Posteriormente, corpos de mulheres com sinais de tortura, violência sexual e mutilações foram encontrados num campo de algodão. No entanto, isso não gerou qualquer movimentação para deslinde do caso – cinco anos depois, suas identidades sequer haviam sido reconhecidas adequada e formalmente.
O caso, levado à Corte IDH pela Comissão Interamericana de Direitos Humanos - CIDH, tratou do desaparecimento e morte de três dessas mulheres, todas jovens e pobres.
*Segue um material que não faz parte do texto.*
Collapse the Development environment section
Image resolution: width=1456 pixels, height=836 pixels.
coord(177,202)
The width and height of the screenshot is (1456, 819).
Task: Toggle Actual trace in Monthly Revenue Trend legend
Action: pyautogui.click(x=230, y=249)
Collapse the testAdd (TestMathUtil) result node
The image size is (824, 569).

Após a denúncia, houve pedido de inclusão de outras, totalizando 11 mulheres desaparecidas e mortas naquela mesma época e contexto.
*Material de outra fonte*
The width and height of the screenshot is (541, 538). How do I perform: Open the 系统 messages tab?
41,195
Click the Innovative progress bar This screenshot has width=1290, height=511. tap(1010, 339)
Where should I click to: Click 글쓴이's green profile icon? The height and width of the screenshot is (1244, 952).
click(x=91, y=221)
O Caso Campo Algodoeiro é conhecido nos estudos de Direito internacional de Direitos Humanos e de Gênero, sendo o primeiro caso que a Corte IDH reconhece a existência de uma desigualdade estrutural de gênero, que acaba por permear a atuação dos agentes públicos tanto do sistema de segurança quanto do sistema de justiça.
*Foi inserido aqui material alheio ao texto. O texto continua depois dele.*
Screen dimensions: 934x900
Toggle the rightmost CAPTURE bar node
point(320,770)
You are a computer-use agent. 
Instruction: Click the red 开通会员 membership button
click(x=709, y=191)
Ressalte-se aqui que a sentença é datada de 2009, ocasião em que a Corte IDH já havia, na Opinião Consultiva OC-18/03, elevado o dever de igualdade e não discriminação de gênero a direito ius cogens e erga omnes. 16
Há reconhecimento de que houve, na condução das investigações, uma discriminação de gênero e raça e que a manutenção da desigualdade e de padrões discriminatórios é causa da falta de devida diligência no presente caso.
A responsabilidade estatal se deu porque há um dever jurídico de “prevenir, razoavelmente, as violações dos direitos humanos, de investigar seriamente com os meios a seu alcance as violações que tenham sido cometidas dentro do âmbito de sua jurisdição a fim de identificar os responsáveis, de impor as sanções pertinentes e de assegurar à vítima uma correta reparação”. 17
Assim, a Corte IDH deixa claro que os Estados não possuem responsabilidade apenas quando violam direitos, mas também quando deixam de tomar providências no sentido de dar particular proteção a um grupo de pessoas vulnerabilizadas por condições pessoais ou por estarem em situações específicas.
Nesse caso, o Estado mexicano foi condenado pela Corte IDH por violação aos direitos à vida, à integridade pessoal, à liberdade pessoal e aos direitos das crianças, reconhecidos nos artigos 4.1, 5.1, 5.2, 7.1 e 19 da Convenção Americana, em relação à obrigação geral de garantia contemplada no artigo 1.1 e à obrigação de adotar disposições de direito interno contemplada no artigo 2 da mesma, bem como às obrigações contempladas no artigo 7.b e 7.c da Convenção de Belém do Pará.
III - Devida Diligência
Declara a Corte IDH, nesse caso, que existe uma violência estrutural de gênero e que cabe aos estados investigar e responder à essa forma de violência também numa perspectiva de gênero, afastando estereótipos ou “padrões sociais discriminatórios que usualmente são aplicados em prejuízo das mulheres”. Reforçou, assim, a necessidade de devida diligência numa perspectiva de gênero, sem discriminação. Associa, portanto, a violência de gênero ao dever de não discriminar.
Houve, ainda, análise sobre o dever de prevenção dos Estados. “La Corte sostiene que los Estados deben adoptar uma “estrategia integral” encaminhada a “prevenir los factores de riesgo” que contribuyen a que esta violencia se perpetue, y estabelece a cargo de las autoridades públicas el deber de “adoptar medidas preventivas em casos específicos em los que es evidente que determinadas mujeres y niñas pueden ser víctimas de violencia”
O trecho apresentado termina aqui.